Europe, Switzerland, and South Korea now face 15% tariffs on patented pharmaceuticals under President Trump's April 2 Section 232 proclamation, while the UK faces rates between 0-10% and generics and biosimilars remain exempt at 0%. The investigation cites that 53% of patented pharmaceuticals and 85% of active pharmaceutical ingredients are manufactured offshore as the national security rationale.

Country-Specific Rates Under Section 232:
• European Union: 15%
• Switzerland: 15%
• South Korea: 15%
• United Kingdom: 0-10%
• Generics/Biosimilars (all origins): 0%

Seventeen major pharmaceutical companies that signed agreements with the Department of Health and Human Services will pay either 0% or 20% tariffs depending on their deal terms. Companies committing to most-favoured-nation pricing, US investments, and onshoring manufacturing receive exemptions valid until January 20, 2029. Compliance teams should flag these HHS agreements as a critical data point for duty calculation on shipments from covered entities.
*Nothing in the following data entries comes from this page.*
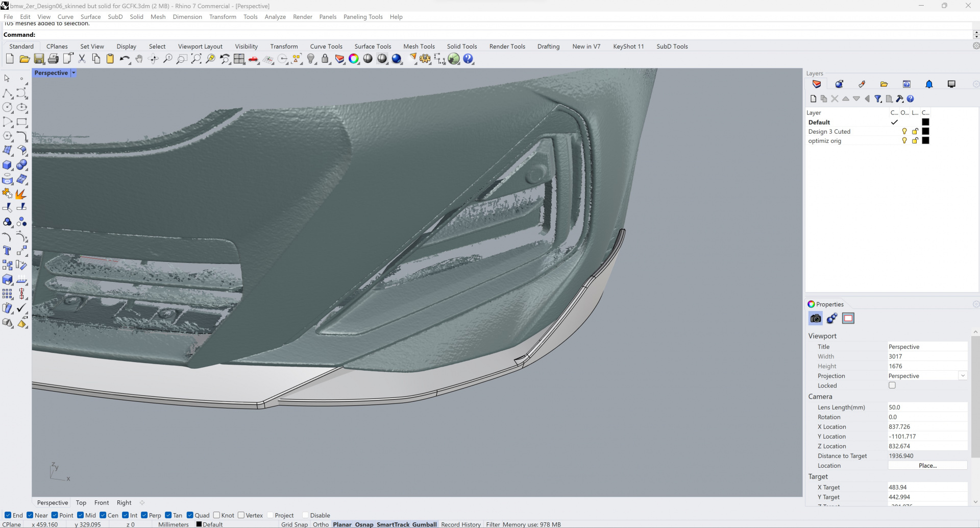Open the Analyze menu

[x=275, y=17]
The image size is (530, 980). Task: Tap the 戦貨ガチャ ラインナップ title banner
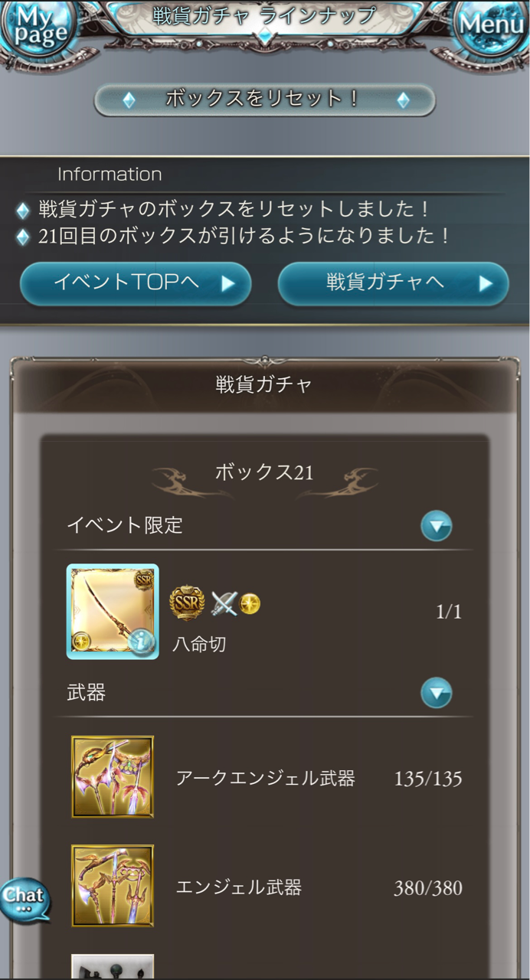(264, 16)
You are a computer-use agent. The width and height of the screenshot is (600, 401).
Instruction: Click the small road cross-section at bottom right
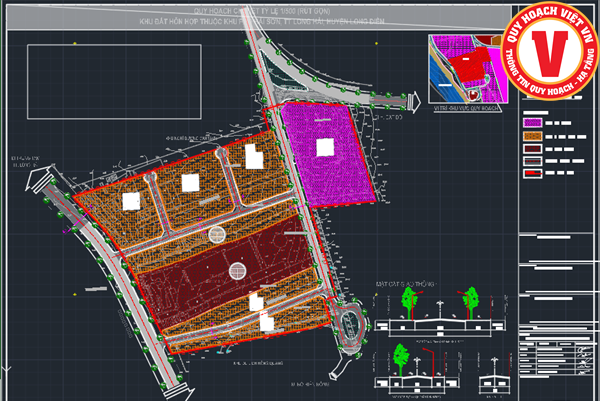pyautogui.click(x=494, y=382)
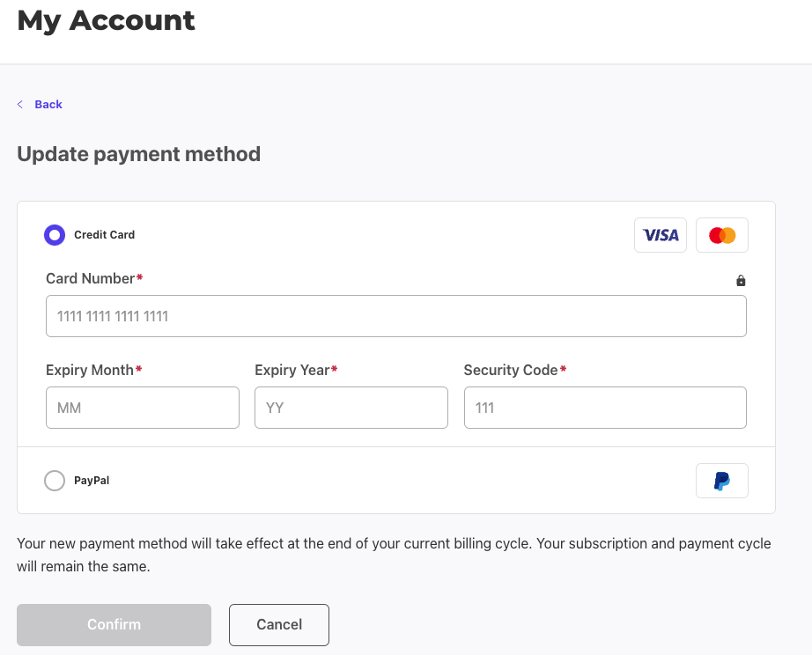Click the Security Code field
812x655 pixels.
604,408
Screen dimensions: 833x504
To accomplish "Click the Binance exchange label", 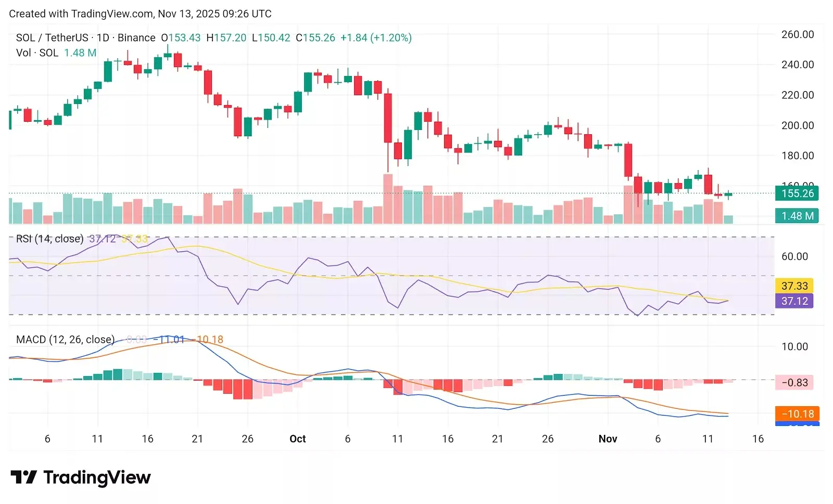I will (x=136, y=37).
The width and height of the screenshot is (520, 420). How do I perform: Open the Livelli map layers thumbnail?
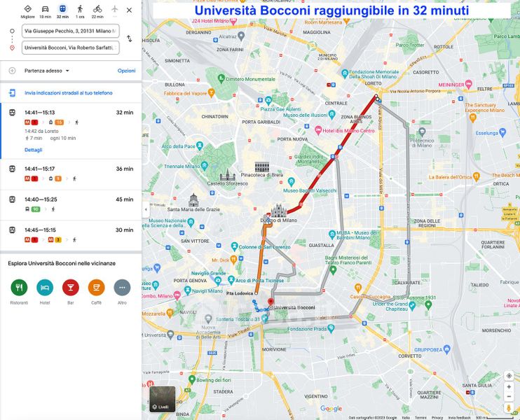coord(163,399)
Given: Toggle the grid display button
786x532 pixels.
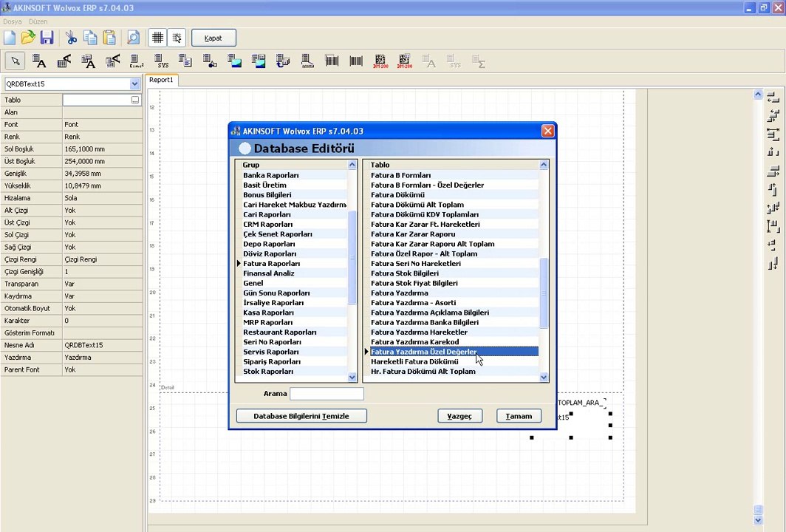Looking at the screenshot, I should (157, 38).
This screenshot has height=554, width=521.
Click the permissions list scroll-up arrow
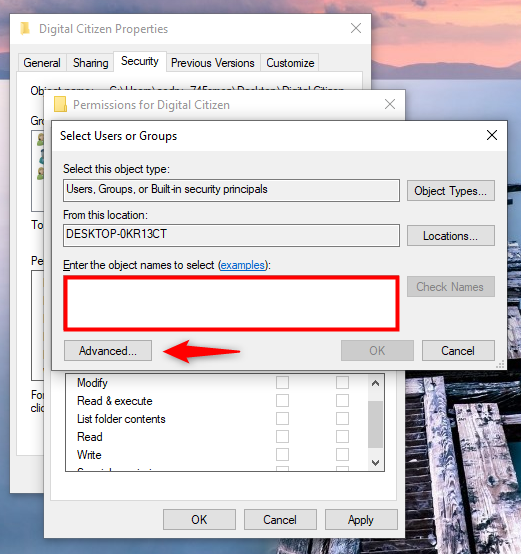(375, 383)
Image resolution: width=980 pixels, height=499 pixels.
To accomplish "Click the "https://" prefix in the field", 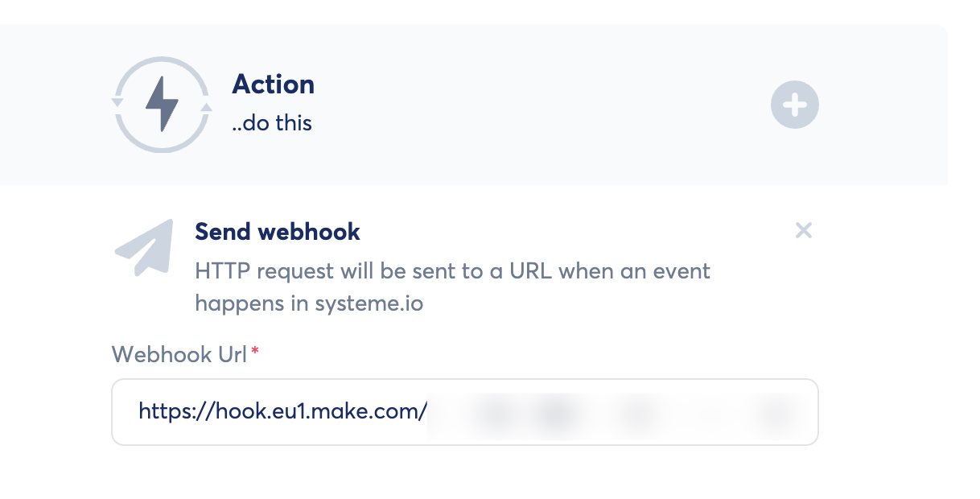I will pos(166,412).
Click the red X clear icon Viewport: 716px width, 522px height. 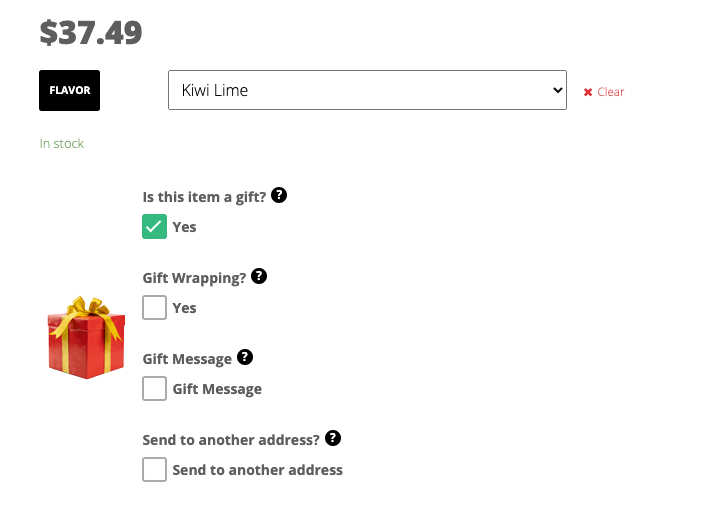tap(588, 92)
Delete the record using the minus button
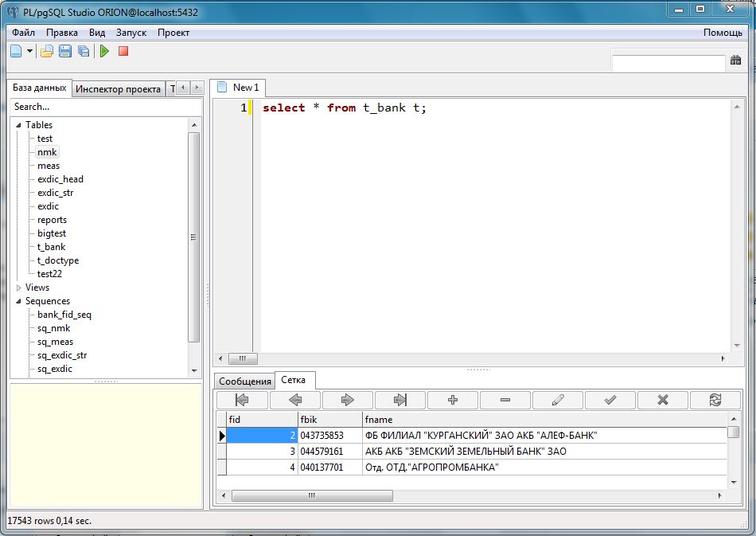This screenshot has width=756, height=536. pos(505,400)
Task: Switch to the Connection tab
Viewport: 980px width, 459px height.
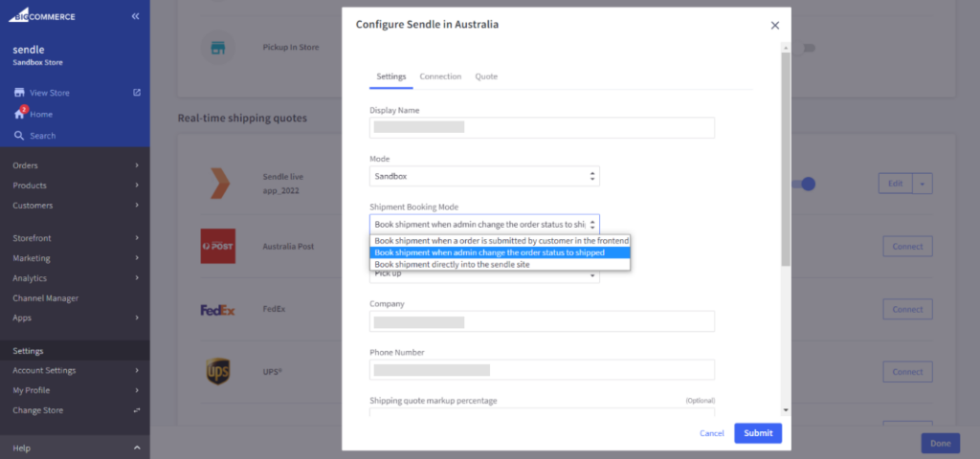Action: [x=440, y=77]
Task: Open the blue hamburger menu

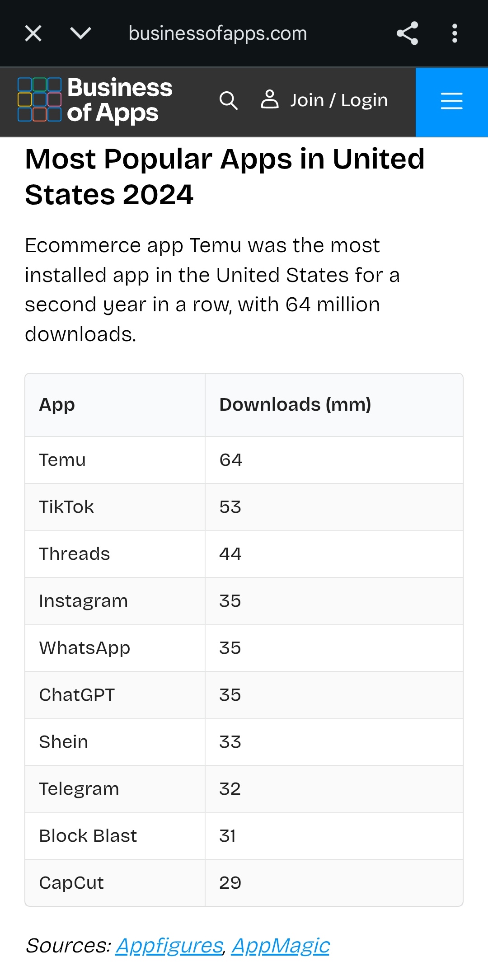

Six niche therapy categories receive blanket exemptions regardless of origin: orphan drugs, nuclear medicines, plasma-derived therapies, fertility treatments, cell and gene therapies, and antibody-drug conjugates. These classifications will require precise HTS mapping to ensure automated systems correctly apply the 0% rate.

Country of Origin Complexity: US Customs may determine India as the country of origin for APIs and intermediates manufactured by Indian CDMOs even when products are not shipped directly to the US. This ruling affects transfer pricing structures and may trigger higher tariff rates on finished products incorporating Indian-origin components.

According to Jefferies analyst Alok Dalal, most large pharmaceutical firms have signed HHS agreements qualifying for zero tariffs, while biotech companies typically maintain single-supplier relationships per product. Nomura analyst Sion Mukherjee noted that adding new suppliers requires 12-24 months, and Indian API manufacturing costs run 30-40% below US and European levels—suggesting continued India-based sourcing despite tariff exposure on certain classifications.

For trade compliance engineering teams, this proclamation introduces multi-variable rate determination: country of origin, HHS agreement status, product classification (patented vs. generic vs. biosimilar), and niche therapy categorization all affect the applicable duty rate. Systems pulling HTS data must now incorporate these Section 232 pharmaceutical-specific overlays to return accurate rates.